Whether invasive testing for fetal lung maturity is useful, will depend on the effectiveness of expectant management as compared to immediate delivery in fetuses of which lung maturity tests have indicated mature lungs. While invasive fetal lungs test predicts the presence of mature lungs correctly, immediate delivery does not improve the outcome for mother and infant as compared to expectant management, then the fetal lung test might be accurate, but it will not be of value for the patient.
The value of the fetal lung maturity tests will also depend on the individual clinical situation, for example on the risk of intrauterine death in case delivery is postponed, and on the risk of deterioration of the condition of the mother in case of severe pre-eclampsia. The clinical situations will differ in women with fetal growth restriction in singleton pregnancies, in fetal growth restriction in twin pregnancies, and in women with severe pre-eclampsia. Such situations should be addressed in decision analytic models as well as in new clinical studies on the subject.

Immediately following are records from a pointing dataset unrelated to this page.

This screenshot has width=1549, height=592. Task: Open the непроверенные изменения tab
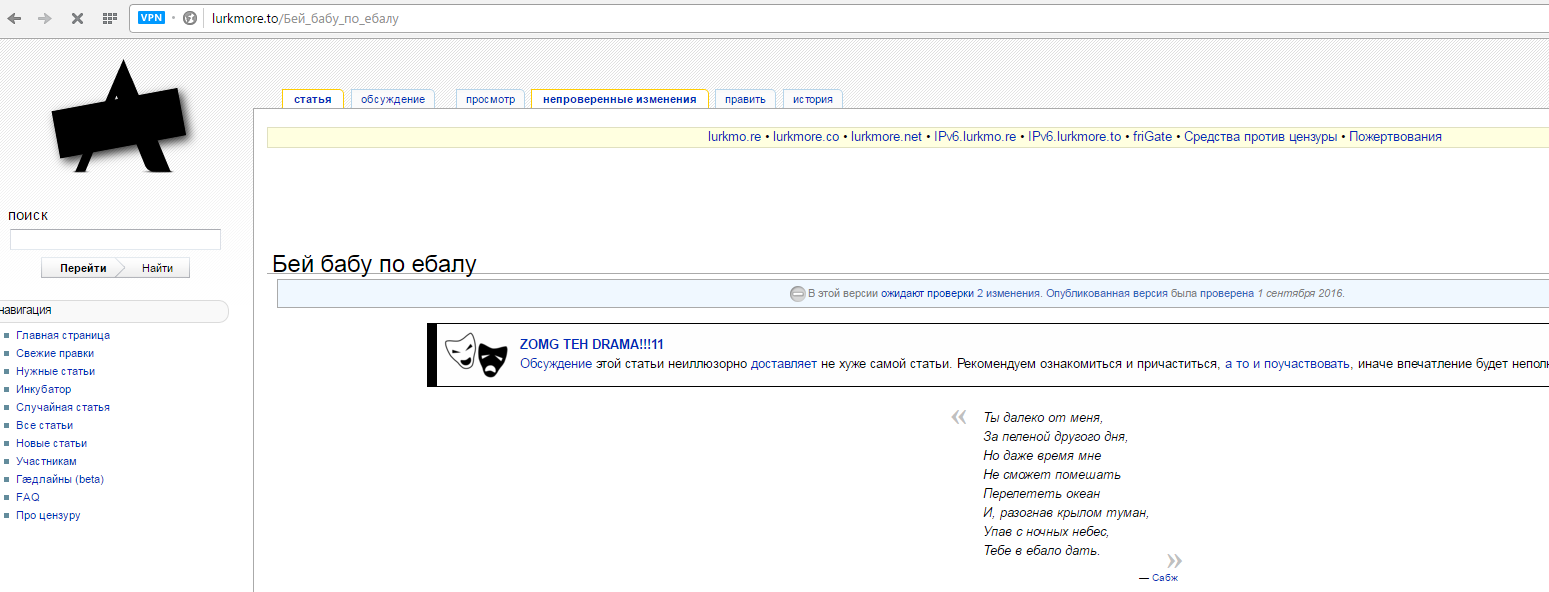[x=619, y=99]

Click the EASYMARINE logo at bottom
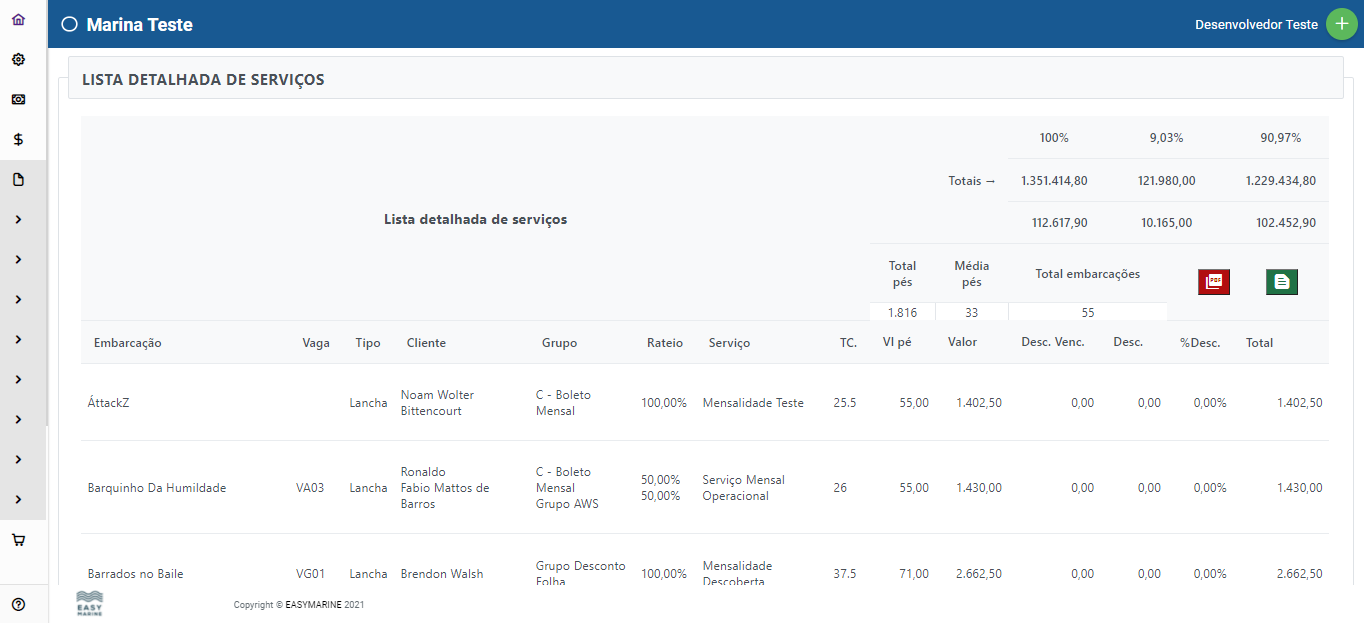coord(88,603)
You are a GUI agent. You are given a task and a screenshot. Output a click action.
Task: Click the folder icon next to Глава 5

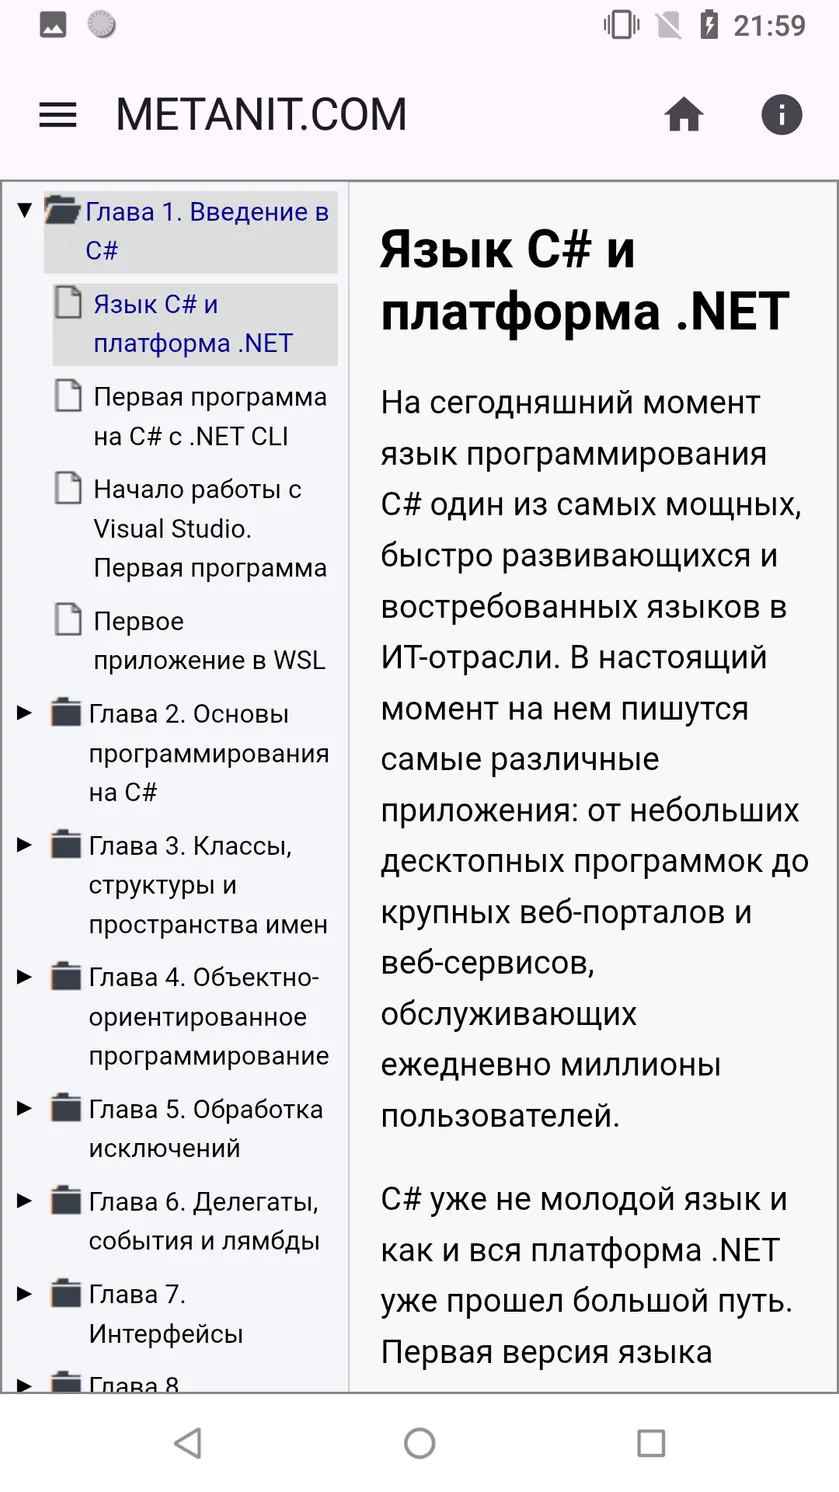coord(66,1108)
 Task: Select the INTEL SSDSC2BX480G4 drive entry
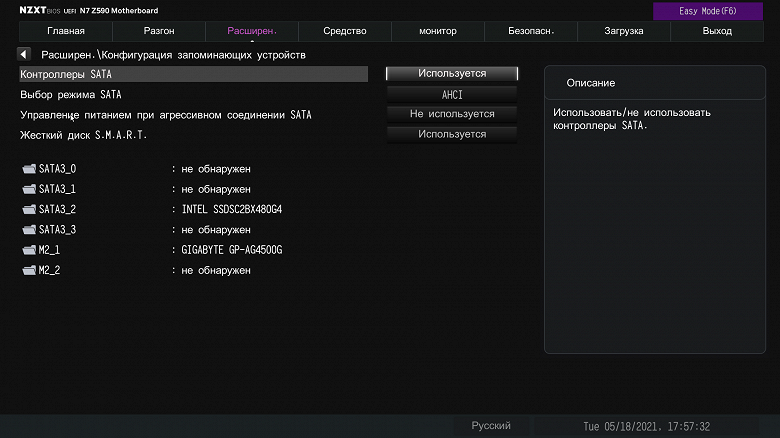232,210
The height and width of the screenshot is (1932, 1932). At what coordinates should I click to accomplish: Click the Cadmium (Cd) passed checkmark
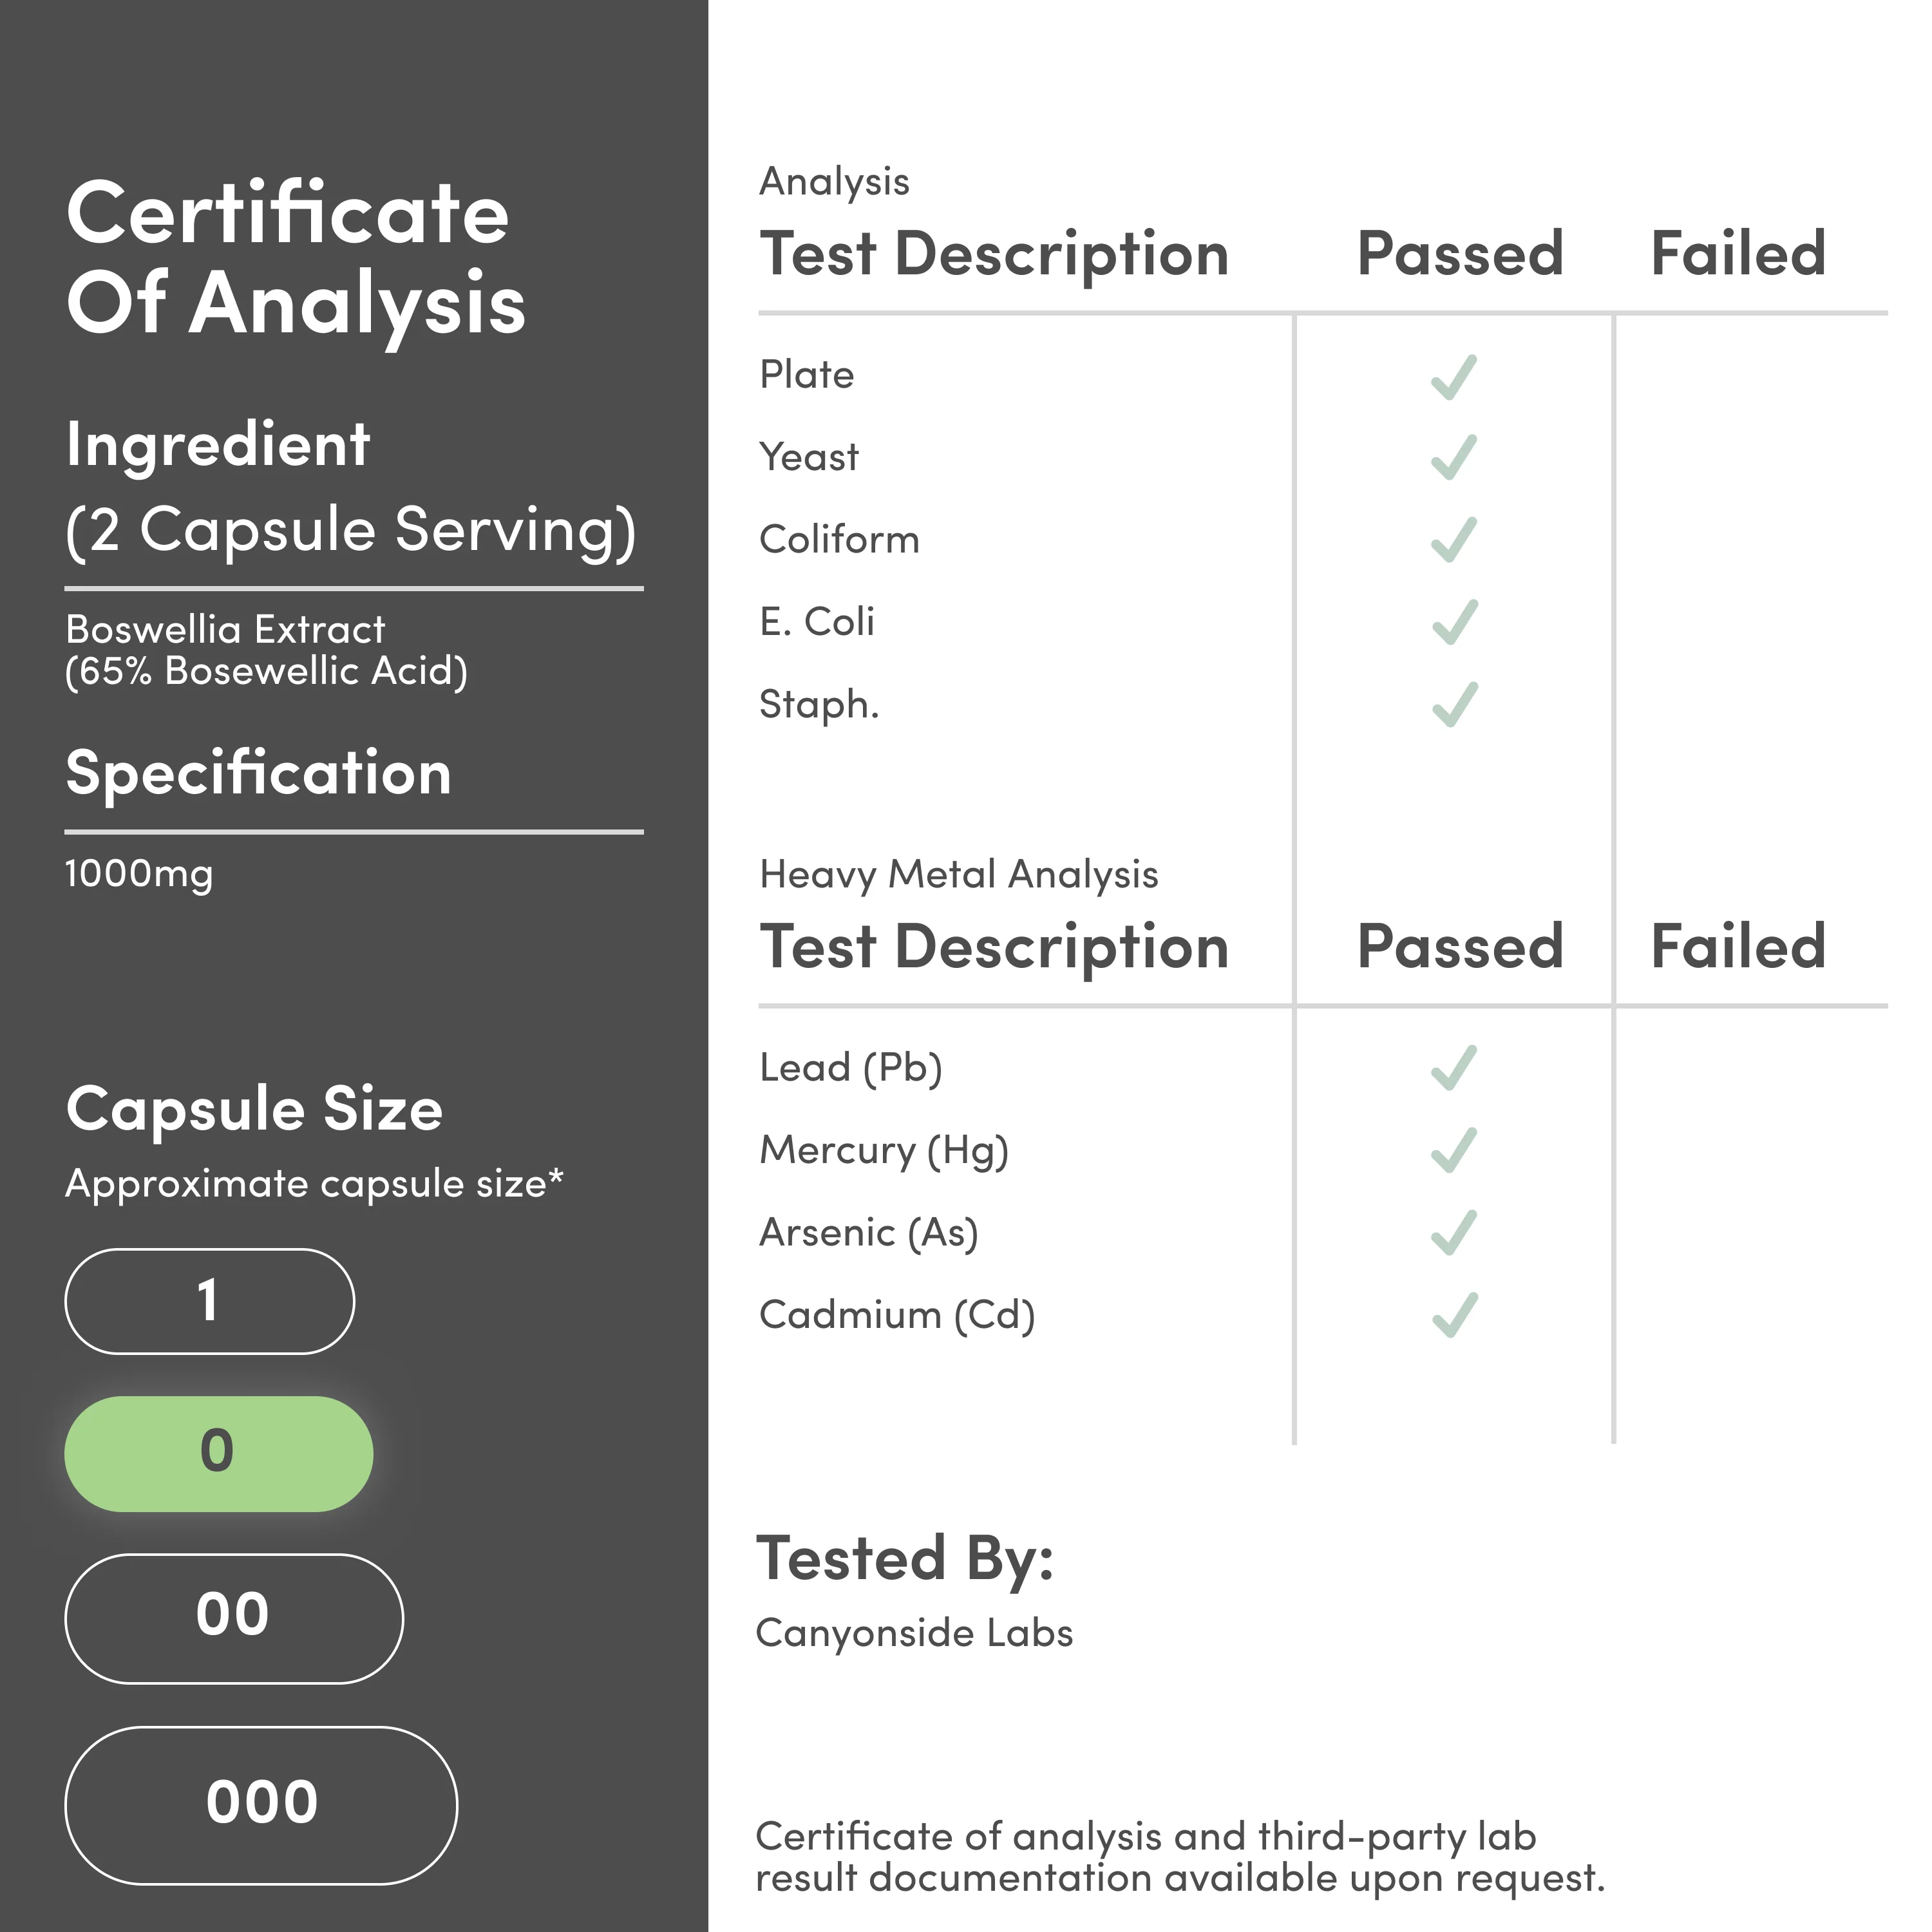(1453, 1314)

Another potential indication for invasive fetal lung testing might be that testing might prevent unnecessary or even harmful treatment with glucocorticoids. A restrictive use of these drugs may be achieved by obtaining information on the status of the fetal lung maturation. This is especially important in elective (medically indicated) preterm deliveries. In those cases, timing of delivery might depend on information of the fetal lung maturation. In such cases glucocorticoid administration may be reserved for those cases in which fetal lung testing has indicated immaturity. This strategy should be studied in decision analytic models and possibly also in randomised controlled trials.
Conflict of interest statement
None of the authors have a conflict of interest.